Records from a data source:
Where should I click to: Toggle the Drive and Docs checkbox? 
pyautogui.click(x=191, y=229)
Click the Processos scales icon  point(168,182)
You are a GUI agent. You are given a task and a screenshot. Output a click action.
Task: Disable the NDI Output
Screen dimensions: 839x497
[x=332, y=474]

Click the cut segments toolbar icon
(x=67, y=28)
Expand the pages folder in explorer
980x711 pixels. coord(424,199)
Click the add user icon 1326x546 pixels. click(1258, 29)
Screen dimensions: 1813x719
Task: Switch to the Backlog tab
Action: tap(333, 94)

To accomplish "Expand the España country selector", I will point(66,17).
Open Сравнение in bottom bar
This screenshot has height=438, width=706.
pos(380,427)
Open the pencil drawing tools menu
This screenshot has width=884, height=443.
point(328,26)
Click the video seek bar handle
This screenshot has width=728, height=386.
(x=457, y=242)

» WHAT THE TASK REQUIRES
Wherever the string "Output" appears in a line of the records above, copy that line.

» RESPONSE BELOW
You are a GUI agent. You are given a task and a screenshot. Output a click action.
Task: Disable the NDI Output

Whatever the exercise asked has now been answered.